Available records START

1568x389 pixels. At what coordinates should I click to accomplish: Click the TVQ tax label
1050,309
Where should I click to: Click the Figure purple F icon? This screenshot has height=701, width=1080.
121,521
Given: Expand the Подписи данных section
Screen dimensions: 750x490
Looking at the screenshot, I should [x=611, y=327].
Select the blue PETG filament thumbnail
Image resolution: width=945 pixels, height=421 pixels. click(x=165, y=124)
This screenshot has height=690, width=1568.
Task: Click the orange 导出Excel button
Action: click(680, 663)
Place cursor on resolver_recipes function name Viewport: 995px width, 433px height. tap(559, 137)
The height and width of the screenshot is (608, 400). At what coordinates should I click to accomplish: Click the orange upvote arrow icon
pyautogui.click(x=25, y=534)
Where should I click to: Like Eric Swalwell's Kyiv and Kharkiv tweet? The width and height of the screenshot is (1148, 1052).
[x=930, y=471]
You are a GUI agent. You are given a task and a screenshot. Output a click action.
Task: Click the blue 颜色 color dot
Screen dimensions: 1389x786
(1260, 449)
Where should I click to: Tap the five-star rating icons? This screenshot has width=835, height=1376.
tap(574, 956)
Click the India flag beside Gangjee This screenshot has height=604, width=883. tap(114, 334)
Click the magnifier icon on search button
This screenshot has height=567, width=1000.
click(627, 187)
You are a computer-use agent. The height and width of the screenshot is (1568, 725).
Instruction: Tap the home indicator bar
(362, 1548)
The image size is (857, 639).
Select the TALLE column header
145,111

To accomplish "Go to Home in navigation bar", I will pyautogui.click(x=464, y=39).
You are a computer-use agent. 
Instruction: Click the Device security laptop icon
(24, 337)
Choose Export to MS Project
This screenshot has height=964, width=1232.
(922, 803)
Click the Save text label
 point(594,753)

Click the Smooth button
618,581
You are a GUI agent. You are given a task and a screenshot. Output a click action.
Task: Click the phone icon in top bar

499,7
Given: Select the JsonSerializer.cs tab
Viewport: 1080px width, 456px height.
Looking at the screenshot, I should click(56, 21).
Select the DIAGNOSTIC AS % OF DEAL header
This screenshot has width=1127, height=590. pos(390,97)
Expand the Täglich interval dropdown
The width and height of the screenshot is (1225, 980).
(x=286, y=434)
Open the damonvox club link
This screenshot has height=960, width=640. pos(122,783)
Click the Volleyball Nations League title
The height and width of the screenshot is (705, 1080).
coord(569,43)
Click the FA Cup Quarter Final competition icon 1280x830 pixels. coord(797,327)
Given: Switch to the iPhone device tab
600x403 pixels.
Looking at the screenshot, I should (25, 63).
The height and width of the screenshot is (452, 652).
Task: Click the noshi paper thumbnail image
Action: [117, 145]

Available records END

## Work required:
Out of the material above, output word for word the line with "Where should I click to: Like", the line with "Given: Switch to the iPhone device tab", and all lines between them, with nothing else.

## Problem solution:
Where should I click to: Like Eric Swalwell's Kyiv and Kharkiv tweet? The width and height of the screenshot is (1148, 1052).
[x=930, y=471]
You are a GUI agent. You are given a task and a screenshot. Output a click action.
Task: Click the blue 颜色 color dot
Screen dimensions: 1389x786
(1260, 449)
Where should I click to: Tap the five-star rating icons? This screenshot has width=835, height=1376.
tap(574, 956)
Click the India flag beside Gangjee This screenshot has height=604, width=883. tap(114, 334)
Click the magnifier icon on search button
This screenshot has height=567, width=1000.
click(627, 187)
You are a computer-use agent. The height and width of the screenshot is (1568, 725).
Instruction: Tap the home indicator bar
(362, 1548)
The image size is (857, 639).
Select the TALLE column header
145,111

To accomplish "Go to Home in navigation bar", I will pyautogui.click(x=464, y=39).
You are a computer-use agent. 
Instruction: Click the Device security laptop icon
(24, 337)
Choose Export to MS Project
This screenshot has height=964, width=1232.
(922, 803)
Click the Save text label
 point(594,753)

Click the Smooth button
618,581
You are a GUI agent. You are given a task and a screenshot. Output a click action.
Task: Click the phone icon in top bar

499,7
Given: Select the JsonSerializer.cs tab
Viewport: 1080px width, 456px height.
Looking at the screenshot, I should click(56, 21).
Select the DIAGNOSTIC AS % OF DEAL header
This screenshot has width=1127, height=590. pos(390,97)
Expand the Täglich interval dropdown
The width and height of the screenshot is (1225, 980).
(x=286, y=434)
Open the damonvox club link
This screenshot has height=960, width=640. pos(122,783)
Click the Volleyball Nations League title
The height and width of the screenshot is (705, 1080).
coord(569,43)
Click the FA Cup Quarter Final competition icon 1280x830 pixels. coord(797,327)
Given: Switch to the iPhone device tab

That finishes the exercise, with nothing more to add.